As well as having connections to this old breed of sheep, Luxembourg hosts a large festival – Schueberfouer – which has its origins in an annual agricultural fair. It was founded on 20th October 1340 by John I of Luxembourg, better known as John the Blind, King of Bohemia and Count of Luxembourg. According to this website “the origins of the Fouer lie in the Middle Ages, when peasants and locals were allowed to host a harvest feast in Luxembourg. Farmers from across the region would come together, offering their flock. They were given military protection seven days before and seven days after the fair to travel in safety.”

Luxembourg. Unknown Band, 1909 - photo found on Wiki Commons and given into the Public Domain
Luxembourg. Unknown Band, 1909 – photo found on Wiki Commons and given into the Public Domain

The Schueberfouer traditionally begins with a parade that includes sheep and a marching band, playing the “Hämmelsmarsch” or Mutton March.

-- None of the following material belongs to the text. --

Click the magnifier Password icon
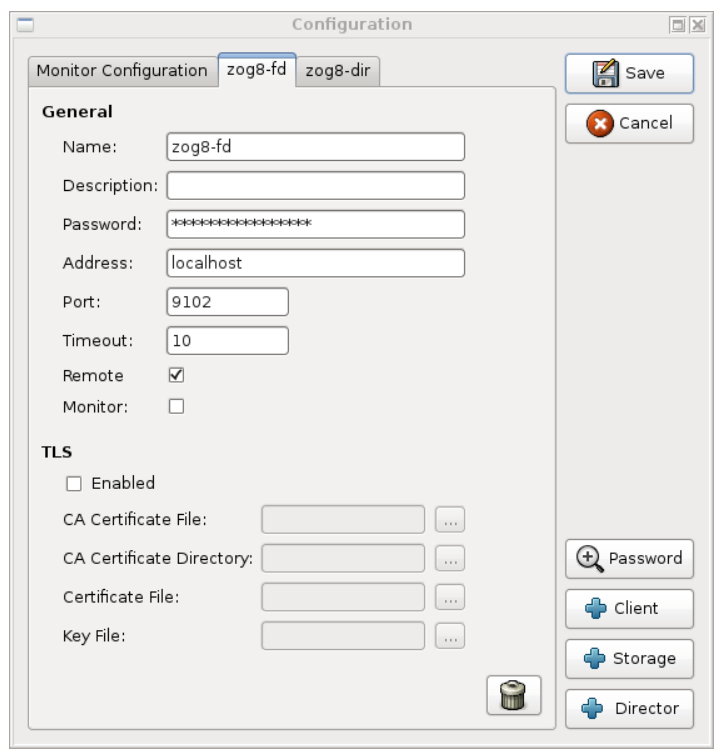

Den Hämmelsmarsch - photo found on Wiki Commons and attributable to GilPe
Den Hämmelsmarsch – photo found on Wiki Commons and attributable to GilPe
Den Hämmelsmarsch - photo found on Wiki Commons and attributable to GilPe
Den Hämmelsmarsch – photo found on Wiki Commons and attributable to GilPe
Den Hämmelsmarsch - photo found on Wiki Commons and attributable to GilPe
Den Hämmelsmarsch – photo found on Wiki Commons and attributable to GilPe

The Luxembourgian sculptor Wil Lofy has commemorated this parade with a statue featuring musicians and sheep.

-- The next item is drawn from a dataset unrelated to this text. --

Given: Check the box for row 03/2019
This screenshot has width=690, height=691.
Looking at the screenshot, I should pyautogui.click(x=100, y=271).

Another sheep-themed sculpture or artwork that we at Wovember feel must be drawn to your attention is a more recent project titled ‘Die Blauschäferei’ which means ‘The Blue Flock’. In 2012, The Blue Flock Art Project came to graze at the Place Guillaume II in Luxembourg after being in the other two capitals of Europe: Brussels and Strasbourg. Created by the German artists Rainer Bonk and Bertamaria Reetz, this is a global conceptual art project, devised to promote mutual understanding, tolerance and peaceful coexistence. To this end, a flock of 50 – 150 ultra-marine identical polyester resin sheep has been traveling around major European cities and landmarks since 2009. Each sheep has “Alle sind gleich – Jeder ist wichtig“ – “All men are equal – Each and Everyone is important” embossed on its forelegs. Their blue colouring represents the idea of European unity, recalling ‘the colour of the European union, United Nations, Unesco and also the colour of the European peace movement‘. According to the project website:

The Blue Sheep embody that which we have in common, advocating solidarity and social responsibility through the recognition that each of us is equal and important.

blaue Schafe in Bielefeld from Filmhaus Bielefeld on Vimeo.

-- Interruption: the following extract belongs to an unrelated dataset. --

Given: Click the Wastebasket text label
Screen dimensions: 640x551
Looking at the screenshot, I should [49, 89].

In the video above can see the sheep from when they traveled to the Kunsthalle Bielefeld in Germany. We at Wovember will always have reservations about woolly sheep being made from plastic! However, the image of a flock of sheep produced to promote ideas of peaceful togetherness and tolerance is something we can always get behind.

As ever, please let us know if we have made any errors in translation, and we hope that you (and the blue sheep of peace and solidarity) have enjoyed your brief trip to Luxembourg.